Former president Mahinda Rajapaksa told the CID Friday that he was unable to recall two crucial telephone calls which investigators link him to the abductors of news editor Keith Noyahr 10 years ago.
The former leader was questioned for the first time in connection with the May 2008 abduction and torture of Noyahr, a news editor of the Nation weekly at the time, after a testimony by Speaker Karu Jayasuriya, a then minister in the Rajapaksa regime.
Jayasuriya had said that if not for the intervention of Rajapaksa, Keith would not have been freed by his abductors who had tortured him. A short while after Jayasuriya sought Rajapaksa’s help, Noyahr was freed by his abductors.
Investigators believe a group of military officials behind the abduction of Noyahr was also responsible for the assassination in January 2009 of another newspaper editor, Lasantha Wickrematunga who was fiercely critical of the Rajapakse regime.
Shortly after he was questioned by five CID detectives at his Wijerama Mawatha home, Rajapaksa told reporters he could not remember Jayasuriya’s crucial call.
“I don’t remember such a call,” Rajapakse said. “I asked them (the CID) whether it was wrong to have released him (Keith Noyahr).”
He said he was not directly accused of the abduction but his government was being blamed.
“This questioning is part of mounting pressure on me, to corner me and to hurt me,” he said. “There is a political motive behind this. This is a political witch hunt.”
But at the same time, he tried make light of the questioning.
“I was told that Karu Jayasuriya’had called me at 11.20 p.m. This shows I don’t go to sleep at 10.00 p.m.,” he said referring to a previous claim of his successor Maithripala Sirisena that he goes to bed early.
The high profile questioning came as Rajapaksa was set to name his choice of candidate to contest presidential elections due by late 2019.
During Rajapaksa’s tenure, 17 journalists and media workers were killed in Sri Lanka.

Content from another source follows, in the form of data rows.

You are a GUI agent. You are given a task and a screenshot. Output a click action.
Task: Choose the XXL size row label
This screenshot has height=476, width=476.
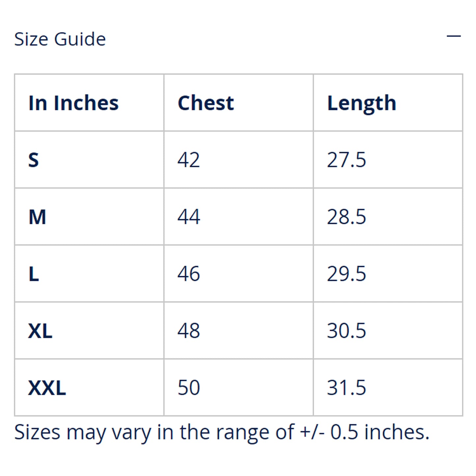pos(47,388)
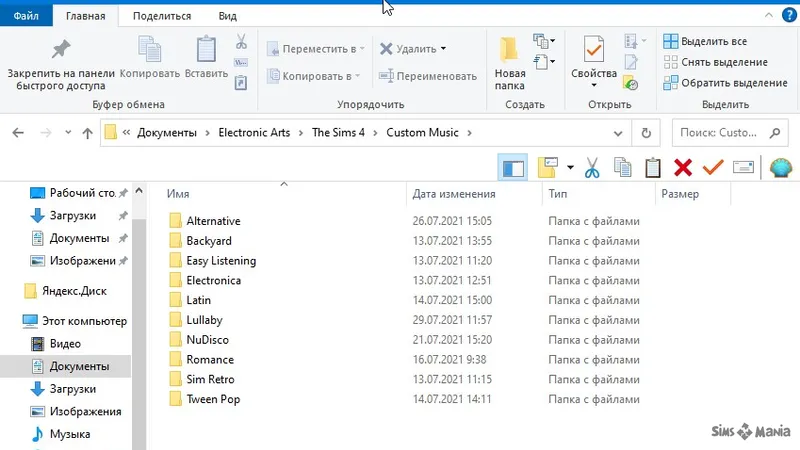Open the address bar history dropdown

[618, 133]
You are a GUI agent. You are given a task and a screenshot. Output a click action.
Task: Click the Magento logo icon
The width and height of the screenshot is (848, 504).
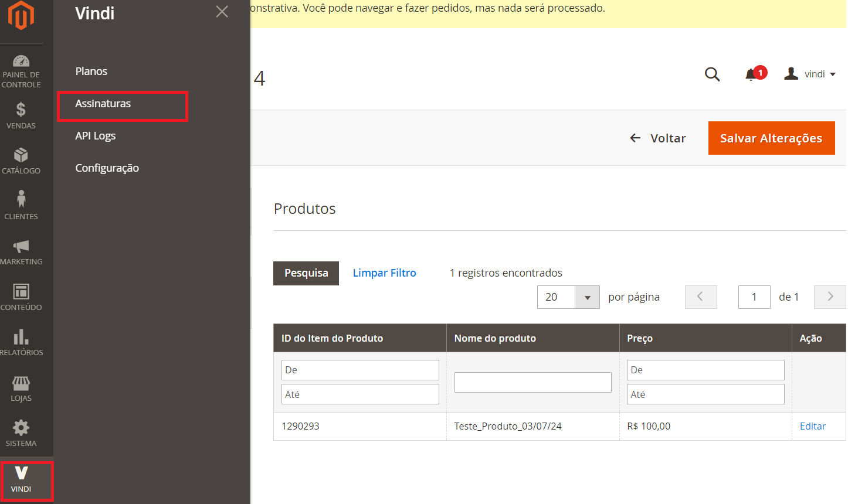click(x=21, y=15)
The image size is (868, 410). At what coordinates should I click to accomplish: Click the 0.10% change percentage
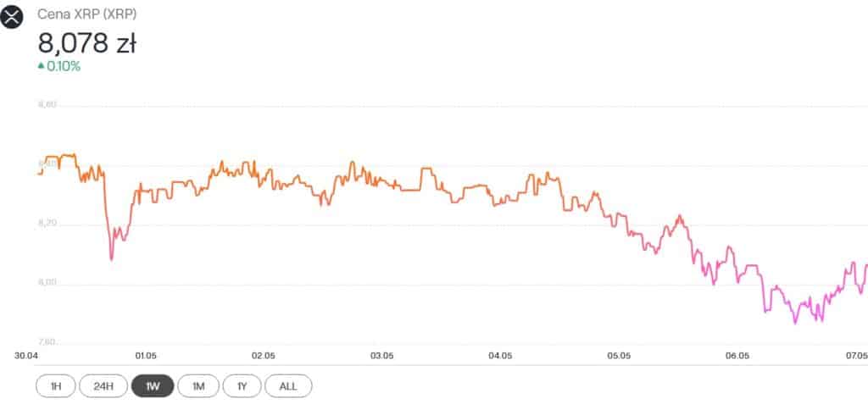64,66
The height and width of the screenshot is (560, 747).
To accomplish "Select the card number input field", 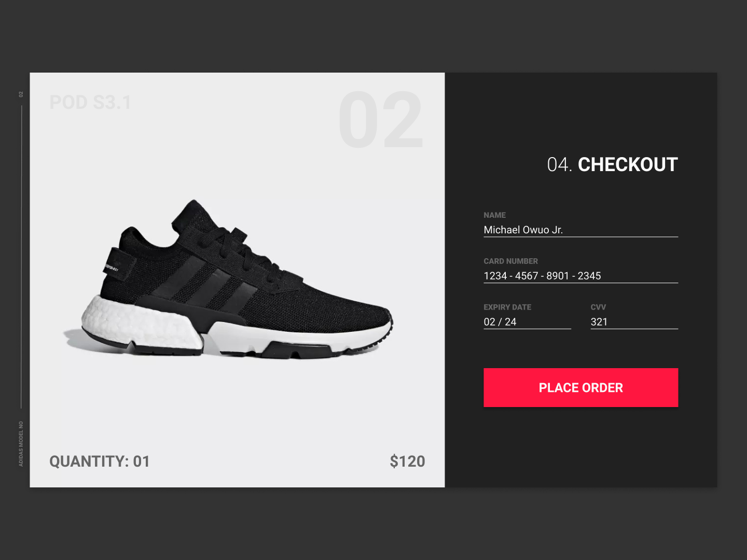I will tap(580, 276).
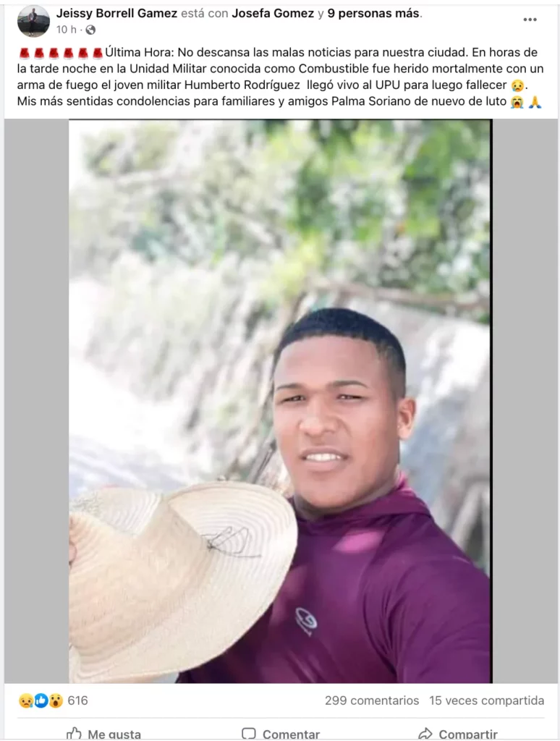Open the three-dot post options menu
560x741 pixels.
click(530, 20)
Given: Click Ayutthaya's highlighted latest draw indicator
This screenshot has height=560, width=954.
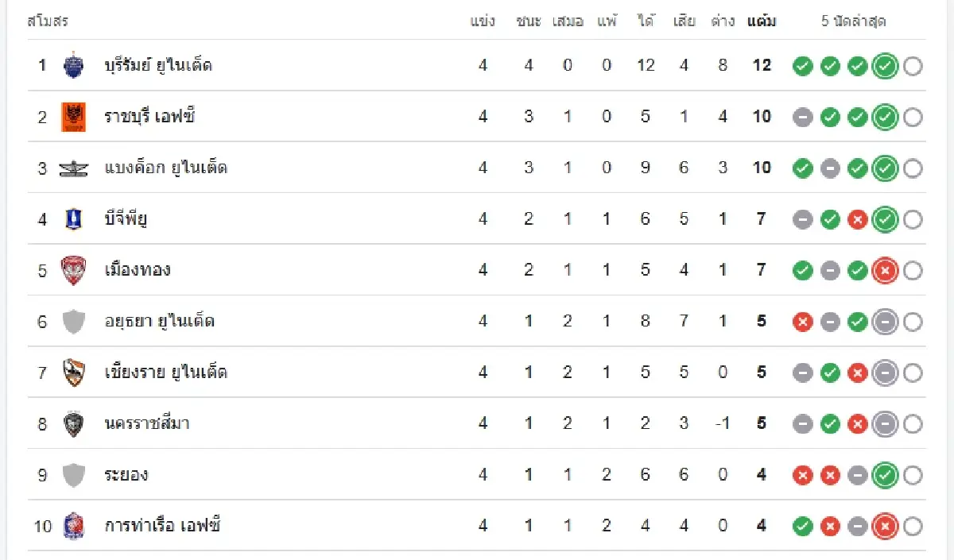Looking at the screenshot, I should tap(885, 322).
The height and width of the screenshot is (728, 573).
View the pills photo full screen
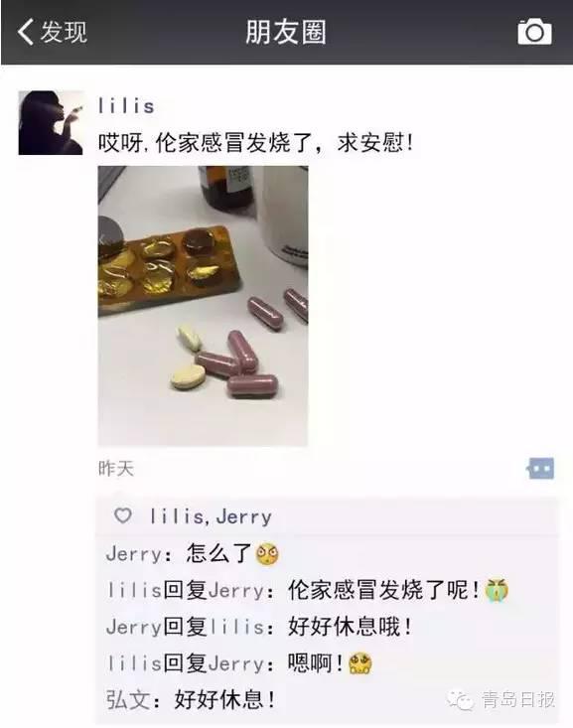(203, 306)
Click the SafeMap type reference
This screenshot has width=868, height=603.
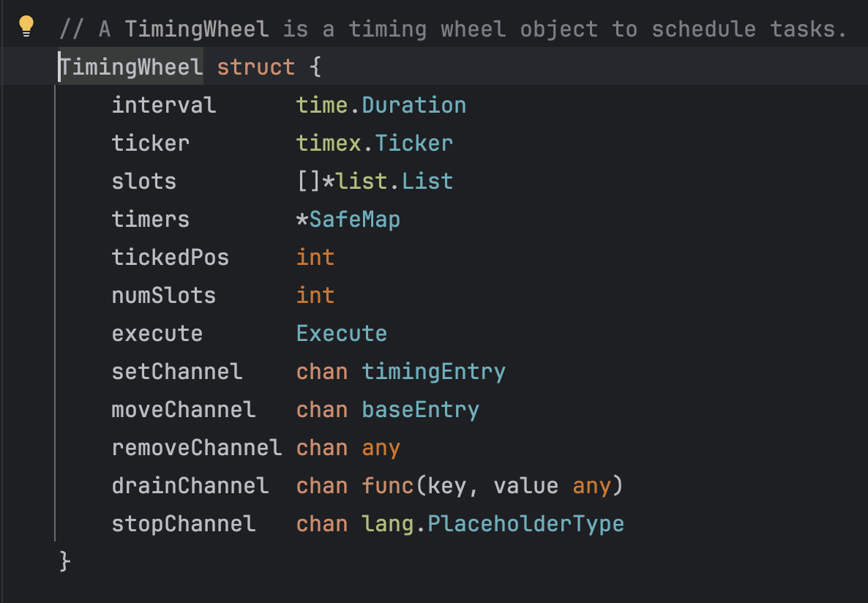354,220
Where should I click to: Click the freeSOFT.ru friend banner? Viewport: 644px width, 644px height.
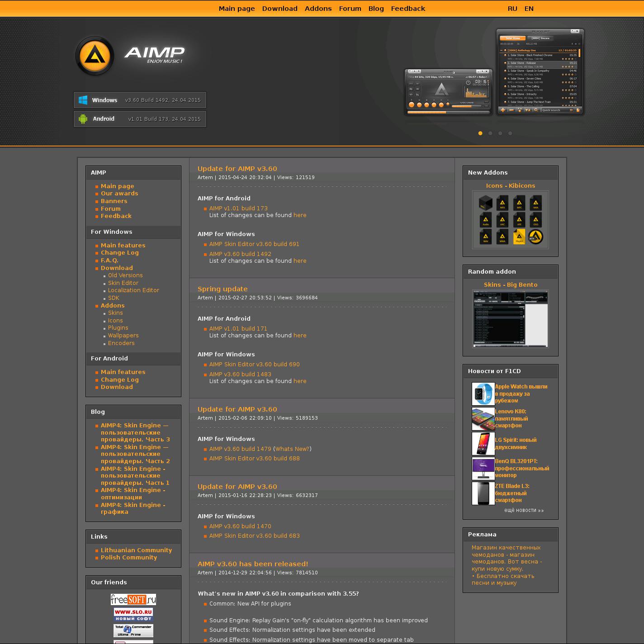pos(133,599)
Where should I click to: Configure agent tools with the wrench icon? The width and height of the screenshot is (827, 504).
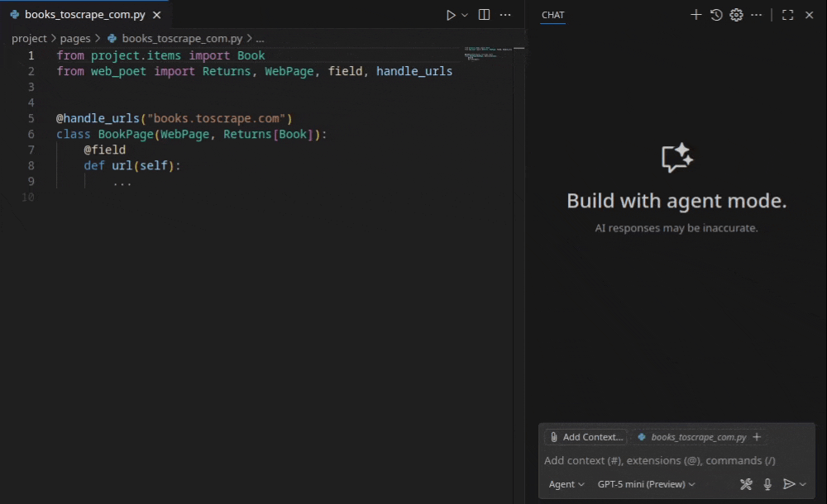tap(745, 484)
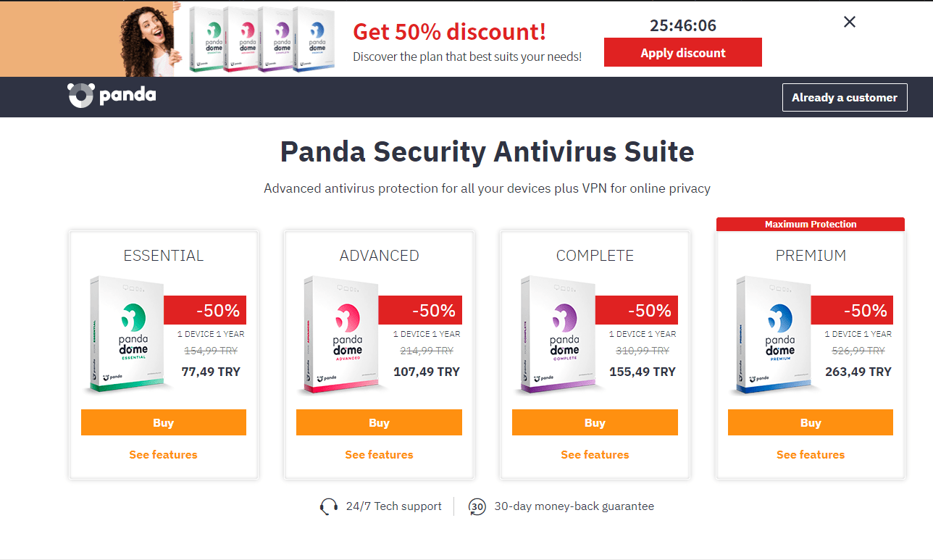933x560 pixels.
Task: Click the headset tech support icon
Action: click(x=329, y=506)
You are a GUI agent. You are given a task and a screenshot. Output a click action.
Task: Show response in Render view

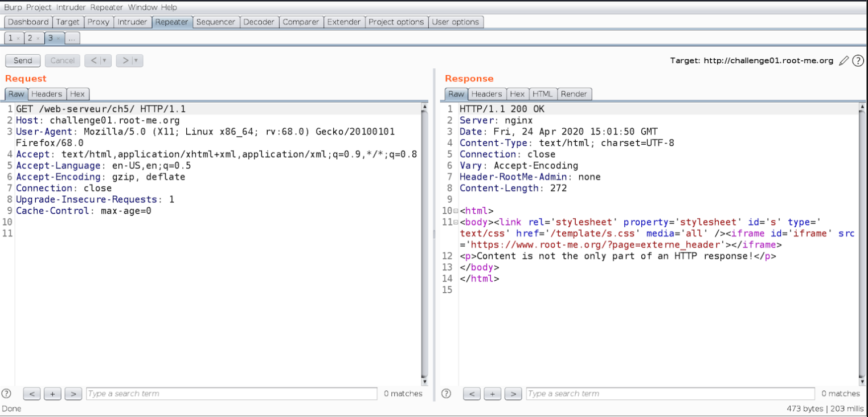click(x=574, y=94)
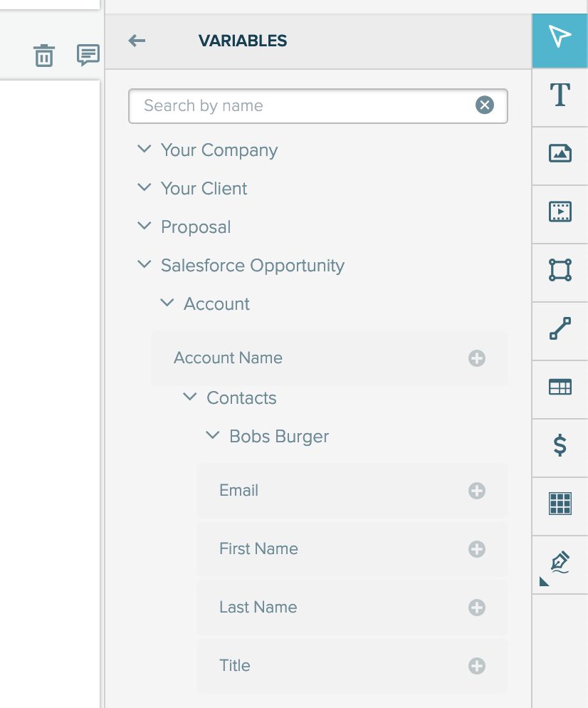The width and height of the screenshot is (588, 708).
Task: Select the Signature pen tool
Action: pos(560,563)
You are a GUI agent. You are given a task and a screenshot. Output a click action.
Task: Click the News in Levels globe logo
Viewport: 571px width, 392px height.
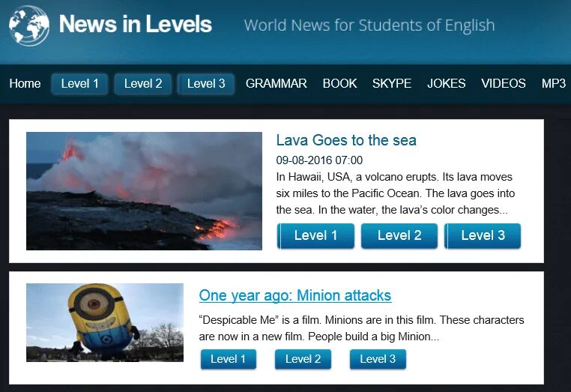tap(29, 25)
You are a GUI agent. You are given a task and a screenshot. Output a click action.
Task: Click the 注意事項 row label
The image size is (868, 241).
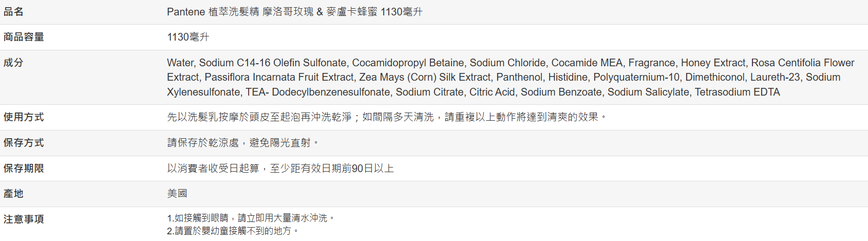coord(24,219)
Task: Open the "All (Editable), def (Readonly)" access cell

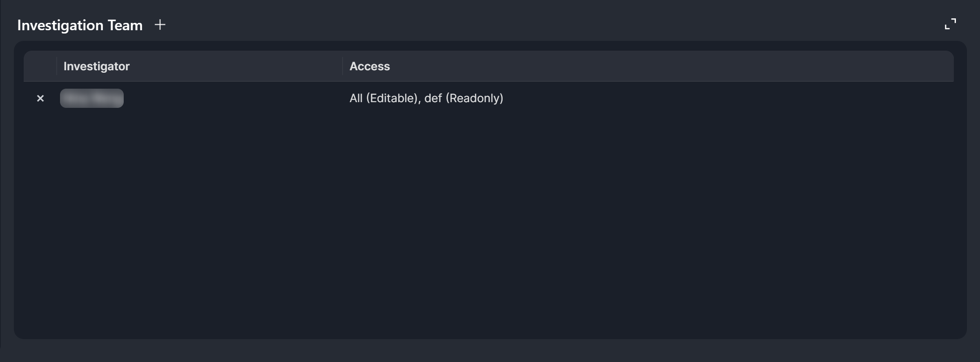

The former leader and members of his family are under investigation for murder and large-scale financial fraud during his decade as president. All deny any wrongdoing.
Noyahr’s abduction, which prompted widespread criticism, came after he published an article criticising a top military commander during the height of the government’s war against Tamil rebels.
He was snatched from outside his home near Colombo as he returned from work, and was released — battered and bruised — in the streets of a suburb of Colombo a few hours later.
Prosecutors allege he was taken away in a white van and beaten up at a safe house run by the directorate of military intelligence (DMI). Noyahr has since moved to Australia.
Investigators also believe the DMI was behind the killing of Wickrematunga, the editor of the Sunday Leader, who had accused Rajapaksa’s brother Gotabhaya of taking kickbacks for arms purchases, and was due to testify in court when he was killed.
Major General Amal Karunasekera, the DMI’s chief at the time, is currently in custody over the case.